▶ [Teks Pilihan]

↓↓↓

MEDIAACEH.CO, Banda Aceh – Anggota DPD RI Perwakilan Aceh, Ghazali Abbas Adan, meminta kepada Pemerintah Pusat untuk memperhatikan secara serius dan mengakui kekhususan-kekhususan yang melekat di daerah Aceh.
“Karena sampai saat ini beberapa kekhususan bagi Aceh tersebut belum mendapat perhatian penuh dari pemerintah pusat,” ujar Ghazali Abbas Adan di Banda Aceh, Selasa 12 Januari 2015 kemarin.
Ghazali Abbas Adan mengakui selama menjalani reses di akhir tahun 2015 hingga awal tahun 2016, banyak aspirasi dari daerah yang diperolehnya menyangkut kekhususan tersebut. Diantaranya sebagaimana disampaikan oleh salah seorang Imum Mukim, tentang belum adanya perhatian kepada strata pemerintahan di tingkat Mukim sebagai kekhususan Aceh.

↑↑↑

▶ [Catatan yang Disediakan]
↓↓↓

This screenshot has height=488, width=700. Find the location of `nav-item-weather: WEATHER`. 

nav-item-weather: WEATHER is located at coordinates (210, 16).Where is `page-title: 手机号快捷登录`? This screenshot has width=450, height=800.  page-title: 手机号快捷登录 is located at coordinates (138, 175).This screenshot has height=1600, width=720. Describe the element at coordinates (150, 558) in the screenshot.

↑↑↑
↓↓↓

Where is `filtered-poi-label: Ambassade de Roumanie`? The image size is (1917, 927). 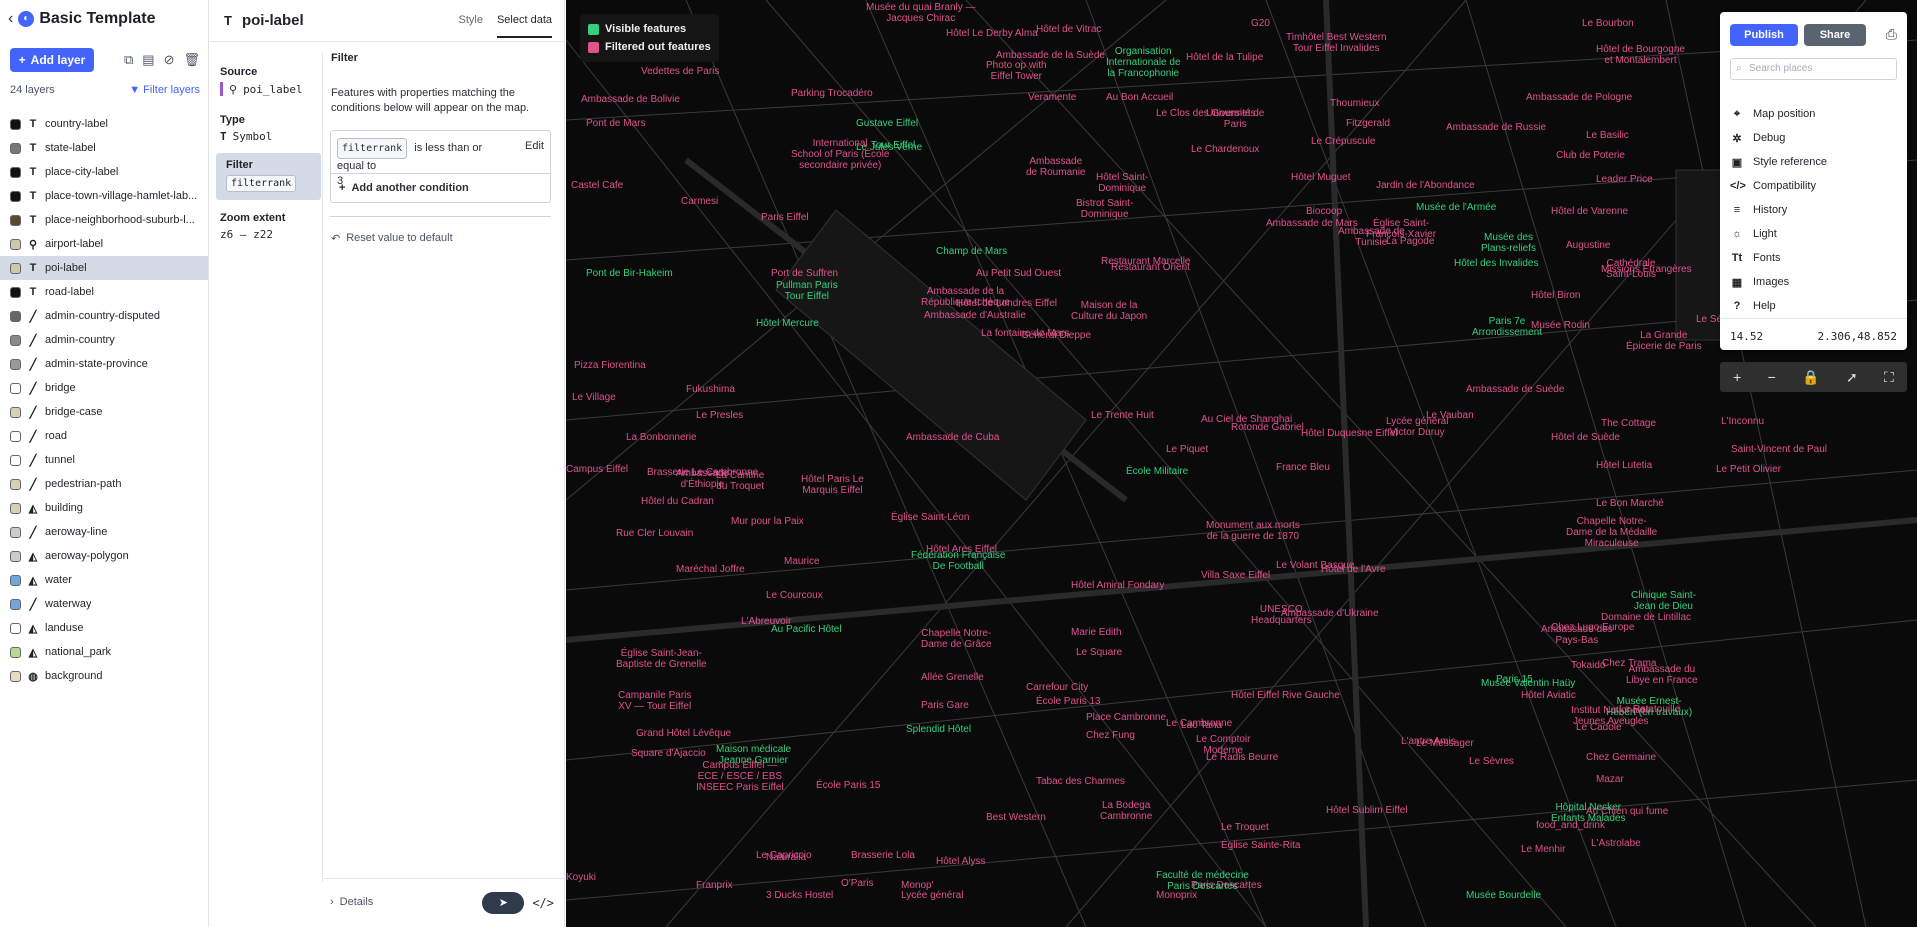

↑↑↑

▶ [Yang Harus Dikerjakan] Tuliskan kembali dengan persis bagian teks pilihan di atas, mulai dari "MEDIAACEH.CO, Banda Aceh" sampai dengan "sebagai kekhususan Aceh.".

▶ [Tempat Jawaban]
MEDIAACEH.CO, Banda Aceh – Anggota DPD RI Perwakilan Aceh, Ghazali Abbas Adan, meminta kepada Pemerintah Pusat untuk memperhatikan secara serius dan mengakui kekhususan-kekhususan yang melekat di daerah Aceh.
“Karena sampai saat ini beberapa kekhususan bagi Aceh tersebut belum mendapat perhatian penuh dari pemerintah pusat,” ujar Ghazali Abbas Adan di Banda Aceh, Selasa 12 Januari 2015 kemarin.
Ghazali Abbas Adan mengakui selama menjalani reses di akhir tahun 2015 hingga awal tahun 2016, banyak aspirasi dari daerah yang diperolehnya menyangkut kekhususan tersebut. Diantaranya sebagaimana disampaikan oleh salah seorang Imum Mukim, tentang belum adanya perhatian kepada strata pemerintahan di tingkat Mukim sebagai kekhususan Aceh.